Il a enfoncé le clou en affirmant disposer de “25.000” combattants et appelant les Russes à les “rejoindre”.
“Nous sommes 25.000 et nous allons déterminer pourquoi le chaos règne dans le pays (…) Nos réserves stratégiques, ce sont toute l’armée et tout le pays”, a déclaré Evguéni Prigojine dans un message audio, appelant à “mettre fin au désordre”.
Les factions russes rivales ont commencé à “se dévorer entre elles pour le pouvoir et l’argent”, s’est félicité le chef du Renseignement militaire ukrainien Kyrylo Boudanov.
“Nous suivons la situation et nous allons nous entretenir avec nos alliés et partenaires au sujet de ces développements”, a fait savoir pour sa part le porte-parole du conseil de sécurité nationale de la Maison Blanche, Adam Hodge.
L’armée russe recule dans plusieurs secteurs du sud et de l’est de l’Ukraine, avait dit vendredi le patron de Wagner, contredisant les affirmations du Kremlin selon qui la contre-offensive de Kiev est un échec.

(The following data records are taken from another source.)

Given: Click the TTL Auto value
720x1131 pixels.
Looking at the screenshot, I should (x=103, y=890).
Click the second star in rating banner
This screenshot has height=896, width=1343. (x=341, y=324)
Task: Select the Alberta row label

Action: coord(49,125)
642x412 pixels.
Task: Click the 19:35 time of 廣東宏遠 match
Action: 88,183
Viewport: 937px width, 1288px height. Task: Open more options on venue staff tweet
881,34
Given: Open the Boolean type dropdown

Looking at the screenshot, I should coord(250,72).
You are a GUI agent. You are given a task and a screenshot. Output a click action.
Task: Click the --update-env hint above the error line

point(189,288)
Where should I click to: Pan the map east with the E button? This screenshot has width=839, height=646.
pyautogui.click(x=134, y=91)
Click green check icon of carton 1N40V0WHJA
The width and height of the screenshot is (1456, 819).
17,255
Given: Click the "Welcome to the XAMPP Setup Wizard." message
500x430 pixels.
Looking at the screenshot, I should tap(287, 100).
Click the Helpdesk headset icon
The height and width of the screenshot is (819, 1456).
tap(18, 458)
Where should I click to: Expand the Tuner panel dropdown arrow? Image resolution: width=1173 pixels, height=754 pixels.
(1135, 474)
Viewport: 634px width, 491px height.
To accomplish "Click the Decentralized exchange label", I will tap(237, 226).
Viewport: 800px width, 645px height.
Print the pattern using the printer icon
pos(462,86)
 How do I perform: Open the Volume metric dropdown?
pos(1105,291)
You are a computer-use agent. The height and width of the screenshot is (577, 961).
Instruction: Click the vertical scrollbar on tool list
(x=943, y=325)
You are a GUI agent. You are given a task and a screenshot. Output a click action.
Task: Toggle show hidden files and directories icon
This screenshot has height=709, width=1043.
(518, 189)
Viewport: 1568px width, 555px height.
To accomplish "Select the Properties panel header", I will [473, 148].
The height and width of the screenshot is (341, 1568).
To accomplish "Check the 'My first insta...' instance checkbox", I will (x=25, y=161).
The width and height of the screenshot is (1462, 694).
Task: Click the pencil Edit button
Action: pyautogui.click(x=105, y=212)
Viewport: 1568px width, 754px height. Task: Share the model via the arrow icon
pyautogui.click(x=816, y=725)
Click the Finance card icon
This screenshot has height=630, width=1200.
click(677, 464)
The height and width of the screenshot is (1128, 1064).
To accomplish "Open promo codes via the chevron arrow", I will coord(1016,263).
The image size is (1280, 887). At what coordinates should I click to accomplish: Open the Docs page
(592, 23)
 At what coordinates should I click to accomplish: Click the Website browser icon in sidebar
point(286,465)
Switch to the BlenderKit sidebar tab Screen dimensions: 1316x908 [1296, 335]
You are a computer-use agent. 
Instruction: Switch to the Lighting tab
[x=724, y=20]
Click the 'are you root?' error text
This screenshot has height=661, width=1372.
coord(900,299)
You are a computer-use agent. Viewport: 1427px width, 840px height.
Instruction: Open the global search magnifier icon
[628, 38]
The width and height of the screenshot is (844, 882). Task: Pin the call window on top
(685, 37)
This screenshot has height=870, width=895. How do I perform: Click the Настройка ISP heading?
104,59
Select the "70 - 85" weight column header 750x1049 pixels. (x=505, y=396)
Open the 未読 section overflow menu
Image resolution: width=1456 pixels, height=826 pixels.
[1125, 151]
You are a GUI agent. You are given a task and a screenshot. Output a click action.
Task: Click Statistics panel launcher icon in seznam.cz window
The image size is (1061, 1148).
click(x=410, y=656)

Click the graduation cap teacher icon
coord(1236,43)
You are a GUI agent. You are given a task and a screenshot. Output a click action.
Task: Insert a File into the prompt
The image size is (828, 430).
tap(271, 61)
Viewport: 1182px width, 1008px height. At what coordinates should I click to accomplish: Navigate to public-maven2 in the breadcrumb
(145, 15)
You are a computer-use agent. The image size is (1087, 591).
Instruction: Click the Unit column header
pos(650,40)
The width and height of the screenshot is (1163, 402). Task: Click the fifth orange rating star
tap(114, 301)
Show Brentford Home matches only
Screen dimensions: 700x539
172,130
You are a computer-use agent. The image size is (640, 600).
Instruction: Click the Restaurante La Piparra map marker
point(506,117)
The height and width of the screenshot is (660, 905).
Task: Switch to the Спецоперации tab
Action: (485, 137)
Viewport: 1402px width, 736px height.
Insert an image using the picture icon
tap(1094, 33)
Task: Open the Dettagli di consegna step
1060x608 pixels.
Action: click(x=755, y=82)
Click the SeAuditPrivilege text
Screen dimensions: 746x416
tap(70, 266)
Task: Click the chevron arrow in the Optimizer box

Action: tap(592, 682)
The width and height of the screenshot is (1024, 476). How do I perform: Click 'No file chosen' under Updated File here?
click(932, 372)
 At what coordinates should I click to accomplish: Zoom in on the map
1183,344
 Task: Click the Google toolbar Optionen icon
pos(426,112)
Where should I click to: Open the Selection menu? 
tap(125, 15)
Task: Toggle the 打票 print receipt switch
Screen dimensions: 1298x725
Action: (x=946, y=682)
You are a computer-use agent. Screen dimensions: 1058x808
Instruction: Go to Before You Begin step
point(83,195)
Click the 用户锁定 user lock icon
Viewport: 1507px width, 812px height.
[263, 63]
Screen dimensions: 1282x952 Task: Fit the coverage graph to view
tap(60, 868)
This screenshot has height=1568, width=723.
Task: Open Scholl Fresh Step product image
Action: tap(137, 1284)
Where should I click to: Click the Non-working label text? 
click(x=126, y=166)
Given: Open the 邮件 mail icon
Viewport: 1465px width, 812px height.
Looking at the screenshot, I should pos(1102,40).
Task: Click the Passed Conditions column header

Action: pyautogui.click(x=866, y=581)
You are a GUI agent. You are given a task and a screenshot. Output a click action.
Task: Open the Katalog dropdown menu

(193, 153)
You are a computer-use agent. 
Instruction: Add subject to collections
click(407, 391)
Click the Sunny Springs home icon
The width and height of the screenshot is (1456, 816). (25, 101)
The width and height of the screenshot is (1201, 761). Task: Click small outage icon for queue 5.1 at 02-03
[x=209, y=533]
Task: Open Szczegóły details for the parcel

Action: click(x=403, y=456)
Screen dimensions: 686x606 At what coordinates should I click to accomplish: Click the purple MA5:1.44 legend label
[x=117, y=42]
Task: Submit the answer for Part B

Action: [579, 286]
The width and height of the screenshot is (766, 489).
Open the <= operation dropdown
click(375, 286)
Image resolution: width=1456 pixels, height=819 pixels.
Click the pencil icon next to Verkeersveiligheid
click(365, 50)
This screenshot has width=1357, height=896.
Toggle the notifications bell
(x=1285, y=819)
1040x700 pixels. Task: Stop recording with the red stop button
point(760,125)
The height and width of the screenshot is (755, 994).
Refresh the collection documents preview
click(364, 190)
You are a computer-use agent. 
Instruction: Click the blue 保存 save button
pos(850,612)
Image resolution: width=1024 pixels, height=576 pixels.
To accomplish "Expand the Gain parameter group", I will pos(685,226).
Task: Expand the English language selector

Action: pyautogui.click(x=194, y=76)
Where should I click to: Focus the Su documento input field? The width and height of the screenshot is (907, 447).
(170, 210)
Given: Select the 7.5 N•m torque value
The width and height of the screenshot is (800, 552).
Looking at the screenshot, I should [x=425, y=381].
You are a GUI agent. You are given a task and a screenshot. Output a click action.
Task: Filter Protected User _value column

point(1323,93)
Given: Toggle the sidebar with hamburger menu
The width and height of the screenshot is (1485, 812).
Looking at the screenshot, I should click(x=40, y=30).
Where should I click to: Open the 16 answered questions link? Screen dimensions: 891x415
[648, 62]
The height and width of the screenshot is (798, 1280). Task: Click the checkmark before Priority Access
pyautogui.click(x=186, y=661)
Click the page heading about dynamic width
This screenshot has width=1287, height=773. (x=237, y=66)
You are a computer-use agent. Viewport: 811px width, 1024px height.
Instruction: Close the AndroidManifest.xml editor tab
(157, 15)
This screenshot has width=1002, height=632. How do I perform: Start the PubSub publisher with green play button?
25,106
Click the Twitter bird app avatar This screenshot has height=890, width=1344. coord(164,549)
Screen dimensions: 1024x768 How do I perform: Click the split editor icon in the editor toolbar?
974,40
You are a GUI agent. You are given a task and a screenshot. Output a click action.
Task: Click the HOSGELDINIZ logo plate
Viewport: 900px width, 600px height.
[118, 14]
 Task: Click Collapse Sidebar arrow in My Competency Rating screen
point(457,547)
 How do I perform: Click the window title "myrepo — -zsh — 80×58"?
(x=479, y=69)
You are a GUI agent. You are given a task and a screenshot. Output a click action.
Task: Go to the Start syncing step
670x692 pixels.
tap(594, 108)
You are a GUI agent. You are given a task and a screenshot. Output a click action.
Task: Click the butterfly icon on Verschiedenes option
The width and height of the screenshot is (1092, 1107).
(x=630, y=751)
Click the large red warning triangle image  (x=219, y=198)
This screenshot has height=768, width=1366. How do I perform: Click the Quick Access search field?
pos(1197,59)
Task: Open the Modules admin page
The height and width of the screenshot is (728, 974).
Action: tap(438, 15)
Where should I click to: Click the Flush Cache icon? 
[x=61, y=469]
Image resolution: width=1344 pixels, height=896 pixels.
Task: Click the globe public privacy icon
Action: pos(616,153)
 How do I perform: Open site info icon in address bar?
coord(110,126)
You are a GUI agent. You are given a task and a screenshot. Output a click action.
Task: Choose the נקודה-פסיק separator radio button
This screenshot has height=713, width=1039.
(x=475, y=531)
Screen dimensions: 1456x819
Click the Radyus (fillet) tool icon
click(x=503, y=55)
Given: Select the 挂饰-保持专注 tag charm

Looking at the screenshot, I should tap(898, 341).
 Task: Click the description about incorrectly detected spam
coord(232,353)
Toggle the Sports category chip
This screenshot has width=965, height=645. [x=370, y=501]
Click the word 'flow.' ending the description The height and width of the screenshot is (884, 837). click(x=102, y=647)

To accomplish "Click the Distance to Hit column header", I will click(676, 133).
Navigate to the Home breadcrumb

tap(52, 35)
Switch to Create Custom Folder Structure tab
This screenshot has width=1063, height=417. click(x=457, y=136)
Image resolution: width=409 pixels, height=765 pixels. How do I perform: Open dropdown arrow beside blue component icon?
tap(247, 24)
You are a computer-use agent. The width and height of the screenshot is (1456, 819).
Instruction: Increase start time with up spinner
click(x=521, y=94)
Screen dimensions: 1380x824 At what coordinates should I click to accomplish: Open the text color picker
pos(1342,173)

“L’armée (russe) se retire dans les zones de Zaporijjia et de Kherson (sud), les forces armées ukrainiennes poussent”, a déclaré Evguéni Prigojine dans un entretien vidéo publié sur Telegram.
“La même chose se passe à Bakhmout, l’ennemi pénétrera de plus en plus profondément dans notre défense”, a ajouté l’homme d’affaires, en référence à une ville de l’est que les Russes affirment avoir capturée mais où les Ukrainiens disent avoir progressé sur les flancs ces dernières semaines.
“Il n’y a aucun contrôle, il n’y a pas de succès militaires” de Moscou, a encore cinglé M. Prigojine, affirmant que les militaires russes “se lavent avec leur sang”, une manière d’affirmer qu’ils subissent de lourdes pertes.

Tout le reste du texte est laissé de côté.